• Information given:
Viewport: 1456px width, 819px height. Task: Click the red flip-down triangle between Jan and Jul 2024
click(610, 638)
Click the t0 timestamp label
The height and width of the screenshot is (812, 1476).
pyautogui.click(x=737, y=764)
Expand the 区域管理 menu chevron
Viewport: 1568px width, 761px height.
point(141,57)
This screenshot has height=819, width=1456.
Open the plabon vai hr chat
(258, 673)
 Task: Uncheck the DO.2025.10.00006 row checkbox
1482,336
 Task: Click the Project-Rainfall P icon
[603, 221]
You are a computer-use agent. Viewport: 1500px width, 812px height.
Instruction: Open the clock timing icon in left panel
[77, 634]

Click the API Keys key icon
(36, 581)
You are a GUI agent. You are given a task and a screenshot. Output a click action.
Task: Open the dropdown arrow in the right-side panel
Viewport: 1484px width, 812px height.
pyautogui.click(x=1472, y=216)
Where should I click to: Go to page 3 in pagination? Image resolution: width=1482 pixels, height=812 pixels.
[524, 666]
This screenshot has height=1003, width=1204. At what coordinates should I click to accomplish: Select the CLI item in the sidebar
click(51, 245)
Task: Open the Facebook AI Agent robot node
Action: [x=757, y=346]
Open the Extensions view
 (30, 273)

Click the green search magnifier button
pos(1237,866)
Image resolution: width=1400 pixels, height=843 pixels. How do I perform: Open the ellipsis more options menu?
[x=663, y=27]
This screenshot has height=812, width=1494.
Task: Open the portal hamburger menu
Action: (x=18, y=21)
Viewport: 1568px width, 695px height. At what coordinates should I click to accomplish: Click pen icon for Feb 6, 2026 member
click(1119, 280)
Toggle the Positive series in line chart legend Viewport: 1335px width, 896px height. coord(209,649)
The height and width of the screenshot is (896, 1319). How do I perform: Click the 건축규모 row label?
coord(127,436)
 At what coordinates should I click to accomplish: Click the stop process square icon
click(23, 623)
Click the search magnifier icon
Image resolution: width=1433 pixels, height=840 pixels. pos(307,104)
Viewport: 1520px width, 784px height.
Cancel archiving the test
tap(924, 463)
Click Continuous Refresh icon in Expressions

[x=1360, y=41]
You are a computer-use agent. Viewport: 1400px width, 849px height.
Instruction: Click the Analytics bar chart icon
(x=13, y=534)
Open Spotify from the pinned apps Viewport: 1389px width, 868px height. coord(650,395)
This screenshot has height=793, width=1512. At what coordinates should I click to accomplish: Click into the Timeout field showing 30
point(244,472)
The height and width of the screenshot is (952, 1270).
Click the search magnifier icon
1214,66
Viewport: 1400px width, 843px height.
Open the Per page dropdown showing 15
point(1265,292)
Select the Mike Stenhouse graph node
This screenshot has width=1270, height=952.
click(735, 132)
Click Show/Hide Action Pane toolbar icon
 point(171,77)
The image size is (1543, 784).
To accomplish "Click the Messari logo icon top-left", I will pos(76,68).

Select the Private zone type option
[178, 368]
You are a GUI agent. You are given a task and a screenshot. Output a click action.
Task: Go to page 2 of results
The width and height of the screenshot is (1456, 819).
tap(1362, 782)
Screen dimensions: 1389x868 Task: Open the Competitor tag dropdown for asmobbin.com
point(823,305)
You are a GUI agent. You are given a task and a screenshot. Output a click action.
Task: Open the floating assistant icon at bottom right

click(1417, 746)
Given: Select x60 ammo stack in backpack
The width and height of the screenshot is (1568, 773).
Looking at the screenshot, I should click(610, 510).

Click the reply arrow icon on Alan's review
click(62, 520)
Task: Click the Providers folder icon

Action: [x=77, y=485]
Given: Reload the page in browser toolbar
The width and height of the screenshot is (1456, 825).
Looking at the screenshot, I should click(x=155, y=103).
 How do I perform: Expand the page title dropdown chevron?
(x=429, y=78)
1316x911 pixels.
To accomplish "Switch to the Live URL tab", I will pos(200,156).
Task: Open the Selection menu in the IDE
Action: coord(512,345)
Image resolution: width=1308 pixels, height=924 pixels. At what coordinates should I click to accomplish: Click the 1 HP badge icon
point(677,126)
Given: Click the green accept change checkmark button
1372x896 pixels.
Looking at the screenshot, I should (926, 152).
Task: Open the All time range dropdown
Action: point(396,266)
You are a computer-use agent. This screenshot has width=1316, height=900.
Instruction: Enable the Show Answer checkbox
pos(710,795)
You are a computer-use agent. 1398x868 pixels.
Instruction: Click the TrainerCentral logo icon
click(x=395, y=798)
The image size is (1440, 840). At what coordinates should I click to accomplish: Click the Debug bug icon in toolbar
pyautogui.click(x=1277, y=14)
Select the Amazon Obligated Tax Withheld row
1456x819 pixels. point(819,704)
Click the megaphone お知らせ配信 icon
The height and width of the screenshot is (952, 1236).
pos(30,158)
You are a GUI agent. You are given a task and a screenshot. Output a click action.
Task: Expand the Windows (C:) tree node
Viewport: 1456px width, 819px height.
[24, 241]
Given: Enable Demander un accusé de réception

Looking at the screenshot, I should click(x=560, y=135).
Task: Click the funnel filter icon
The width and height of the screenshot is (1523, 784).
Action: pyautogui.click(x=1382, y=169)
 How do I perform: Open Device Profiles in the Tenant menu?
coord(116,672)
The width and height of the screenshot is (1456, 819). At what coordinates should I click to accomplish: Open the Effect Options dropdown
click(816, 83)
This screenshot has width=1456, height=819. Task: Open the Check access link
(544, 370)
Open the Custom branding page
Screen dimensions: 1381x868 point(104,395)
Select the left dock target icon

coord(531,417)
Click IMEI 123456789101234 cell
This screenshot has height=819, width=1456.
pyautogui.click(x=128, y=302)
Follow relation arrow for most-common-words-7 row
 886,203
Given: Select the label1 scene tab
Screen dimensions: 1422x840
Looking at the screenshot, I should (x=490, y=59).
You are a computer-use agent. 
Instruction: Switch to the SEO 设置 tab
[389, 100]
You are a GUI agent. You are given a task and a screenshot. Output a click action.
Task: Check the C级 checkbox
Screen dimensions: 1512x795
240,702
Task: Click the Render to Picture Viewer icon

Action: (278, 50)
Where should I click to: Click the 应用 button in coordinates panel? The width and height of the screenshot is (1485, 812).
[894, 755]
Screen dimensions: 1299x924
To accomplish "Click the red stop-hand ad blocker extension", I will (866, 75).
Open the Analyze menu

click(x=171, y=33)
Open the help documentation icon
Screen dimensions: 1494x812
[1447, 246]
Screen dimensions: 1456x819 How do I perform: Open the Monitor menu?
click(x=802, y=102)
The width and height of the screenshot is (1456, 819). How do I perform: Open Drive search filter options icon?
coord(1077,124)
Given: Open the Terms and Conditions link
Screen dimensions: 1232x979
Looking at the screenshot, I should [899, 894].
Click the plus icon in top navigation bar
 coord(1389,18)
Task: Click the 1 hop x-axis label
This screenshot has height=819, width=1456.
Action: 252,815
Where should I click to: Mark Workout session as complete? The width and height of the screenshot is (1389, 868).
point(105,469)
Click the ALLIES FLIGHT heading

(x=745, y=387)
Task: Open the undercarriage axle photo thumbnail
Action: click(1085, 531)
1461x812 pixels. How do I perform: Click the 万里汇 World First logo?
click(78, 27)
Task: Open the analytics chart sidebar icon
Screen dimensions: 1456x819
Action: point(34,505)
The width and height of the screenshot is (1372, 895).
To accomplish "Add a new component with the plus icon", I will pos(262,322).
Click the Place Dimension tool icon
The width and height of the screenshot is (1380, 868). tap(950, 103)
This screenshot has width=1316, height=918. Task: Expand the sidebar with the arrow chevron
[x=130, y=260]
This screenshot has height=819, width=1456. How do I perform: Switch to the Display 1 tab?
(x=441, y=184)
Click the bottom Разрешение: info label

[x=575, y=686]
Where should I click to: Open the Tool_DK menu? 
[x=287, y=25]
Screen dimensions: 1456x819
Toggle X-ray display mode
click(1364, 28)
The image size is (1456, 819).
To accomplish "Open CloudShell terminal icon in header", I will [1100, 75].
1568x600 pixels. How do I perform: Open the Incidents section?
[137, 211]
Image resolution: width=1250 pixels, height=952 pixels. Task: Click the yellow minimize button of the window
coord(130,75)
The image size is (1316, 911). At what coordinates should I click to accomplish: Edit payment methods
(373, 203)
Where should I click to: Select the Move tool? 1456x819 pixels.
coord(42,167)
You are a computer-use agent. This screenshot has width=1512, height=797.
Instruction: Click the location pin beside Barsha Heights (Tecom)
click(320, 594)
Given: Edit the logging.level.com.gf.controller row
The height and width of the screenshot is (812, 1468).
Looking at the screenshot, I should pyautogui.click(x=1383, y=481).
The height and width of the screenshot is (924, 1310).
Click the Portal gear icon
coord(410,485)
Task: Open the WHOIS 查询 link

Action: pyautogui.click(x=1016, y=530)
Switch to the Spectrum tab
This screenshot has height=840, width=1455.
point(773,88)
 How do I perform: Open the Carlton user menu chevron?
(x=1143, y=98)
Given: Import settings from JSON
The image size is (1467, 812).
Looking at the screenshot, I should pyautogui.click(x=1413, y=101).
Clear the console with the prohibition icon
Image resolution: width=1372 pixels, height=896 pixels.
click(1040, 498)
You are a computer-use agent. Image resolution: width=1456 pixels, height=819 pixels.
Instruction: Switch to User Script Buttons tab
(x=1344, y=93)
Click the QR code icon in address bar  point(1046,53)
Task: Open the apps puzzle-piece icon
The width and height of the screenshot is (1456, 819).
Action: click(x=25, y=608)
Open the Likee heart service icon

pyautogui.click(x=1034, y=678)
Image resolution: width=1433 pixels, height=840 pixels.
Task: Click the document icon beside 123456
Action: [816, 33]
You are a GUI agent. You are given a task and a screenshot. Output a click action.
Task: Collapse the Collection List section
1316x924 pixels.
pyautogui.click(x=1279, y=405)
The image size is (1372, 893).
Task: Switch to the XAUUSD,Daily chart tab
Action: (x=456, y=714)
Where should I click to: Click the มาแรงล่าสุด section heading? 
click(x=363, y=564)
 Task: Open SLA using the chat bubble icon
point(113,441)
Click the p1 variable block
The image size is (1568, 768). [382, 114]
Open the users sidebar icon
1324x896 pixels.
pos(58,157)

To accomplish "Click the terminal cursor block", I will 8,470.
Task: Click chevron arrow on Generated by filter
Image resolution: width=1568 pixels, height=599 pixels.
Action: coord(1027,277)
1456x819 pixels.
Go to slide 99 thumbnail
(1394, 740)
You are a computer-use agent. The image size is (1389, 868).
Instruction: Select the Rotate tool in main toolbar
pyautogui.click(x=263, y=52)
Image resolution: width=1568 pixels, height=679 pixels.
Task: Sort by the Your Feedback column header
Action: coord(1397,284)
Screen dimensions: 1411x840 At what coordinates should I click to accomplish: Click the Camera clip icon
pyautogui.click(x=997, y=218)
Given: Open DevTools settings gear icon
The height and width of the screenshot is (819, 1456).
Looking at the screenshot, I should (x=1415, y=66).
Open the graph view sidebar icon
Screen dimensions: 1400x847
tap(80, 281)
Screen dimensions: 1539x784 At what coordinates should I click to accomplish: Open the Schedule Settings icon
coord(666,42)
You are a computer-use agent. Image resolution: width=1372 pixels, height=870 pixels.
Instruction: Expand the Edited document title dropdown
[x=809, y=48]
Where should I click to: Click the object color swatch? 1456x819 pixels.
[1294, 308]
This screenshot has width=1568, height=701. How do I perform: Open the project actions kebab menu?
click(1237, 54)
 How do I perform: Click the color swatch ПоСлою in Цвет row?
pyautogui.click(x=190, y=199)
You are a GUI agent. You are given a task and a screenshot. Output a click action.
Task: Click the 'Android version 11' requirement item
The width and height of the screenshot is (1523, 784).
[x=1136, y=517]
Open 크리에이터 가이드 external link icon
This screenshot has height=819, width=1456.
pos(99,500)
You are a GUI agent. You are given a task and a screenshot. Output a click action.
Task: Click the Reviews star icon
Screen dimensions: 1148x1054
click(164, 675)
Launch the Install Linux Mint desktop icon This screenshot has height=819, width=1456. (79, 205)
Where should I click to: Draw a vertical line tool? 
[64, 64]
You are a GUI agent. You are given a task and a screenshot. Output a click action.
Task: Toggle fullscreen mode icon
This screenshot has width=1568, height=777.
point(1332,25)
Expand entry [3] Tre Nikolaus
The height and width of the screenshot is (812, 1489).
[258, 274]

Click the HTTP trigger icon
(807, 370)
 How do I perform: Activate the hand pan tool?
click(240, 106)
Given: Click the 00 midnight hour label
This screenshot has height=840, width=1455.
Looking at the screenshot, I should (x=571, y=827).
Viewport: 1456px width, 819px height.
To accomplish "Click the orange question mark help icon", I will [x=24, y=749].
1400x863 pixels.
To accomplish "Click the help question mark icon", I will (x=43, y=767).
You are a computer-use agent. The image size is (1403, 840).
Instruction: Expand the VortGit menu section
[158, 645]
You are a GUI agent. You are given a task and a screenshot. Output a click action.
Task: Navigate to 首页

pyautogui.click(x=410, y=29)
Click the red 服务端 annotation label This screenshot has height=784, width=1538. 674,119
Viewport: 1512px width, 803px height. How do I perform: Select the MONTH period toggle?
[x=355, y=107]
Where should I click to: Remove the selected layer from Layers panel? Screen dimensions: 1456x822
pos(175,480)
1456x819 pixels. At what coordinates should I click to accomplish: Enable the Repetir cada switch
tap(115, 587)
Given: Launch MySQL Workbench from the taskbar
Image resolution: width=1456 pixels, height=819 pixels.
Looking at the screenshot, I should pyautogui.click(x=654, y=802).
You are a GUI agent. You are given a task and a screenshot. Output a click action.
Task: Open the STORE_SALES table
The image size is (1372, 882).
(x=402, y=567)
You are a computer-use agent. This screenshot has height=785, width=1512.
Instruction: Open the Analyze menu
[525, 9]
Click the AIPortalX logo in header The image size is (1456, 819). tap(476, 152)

• What to do: For the string "apps", count the lines of the preceding listing in which it appears, and report the count alone.

• Task response: 2